Second, the numbers reported are not specific to the hours of prohibition of Hora Segura during which we might expect to see an effect.  They are the total number of incidents recorded.  We could reasonably expect a reduction in the number of road traffic incidents from 11 PM to 5 AM Mon-Fri and perhaps from 3-7 AM on Sat & Sun (from drinking from the previous evening/early hours of these days).  If we refer again to the 2006 data, there were 20 victims in Dec and 22 in April during the relevant hours – about 9% of the totals.  We cannot honestly apply the reductive effect of Hora Segura to all road traffic indicents in these two months.

Third, we are only observing two snapshots of road traffic incident victims, not the entire temporal trend.  Incidents can vary over time from month-to-month.  You may randomly get one month with seemingly high number of incidents and another with a low number of incidents.  Comparing the two we might think we are observing a trend, but this unfair because we are not observing the entire trend.  We need month-to-month statistics on the number of victims long before and after the passage of this law to account for temporal trends.  It could be the number of victims is decreasing before the law went into effect, that either month was an aberration, or that something else may account for the reduction.
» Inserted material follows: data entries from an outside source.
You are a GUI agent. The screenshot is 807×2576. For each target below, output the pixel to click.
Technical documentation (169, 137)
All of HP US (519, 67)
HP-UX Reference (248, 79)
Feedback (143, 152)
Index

Additionally, these trends are not accounting for the number of drivers, pedestrians, passengers and other road users.  Comparing these numbers alone assumes all else is constant, but that is a strong assumption.

The issue is that the MML could have easily obtained fairly detailed records from the police commissaries that cover the Cercado rather than relying on shoddy statistical tactics.  We could have had a much more complete picture.  Now that we are over a year out from Hora Segura, we could get a better picture of its effect if we went into the commissary records to really get much more complete numbers on how 2011 and 2012 looked in terms of not only road traffic incidents during the specific hours of interest, but also other types of alcohol-related problems like assaults, homicides, suicides and such.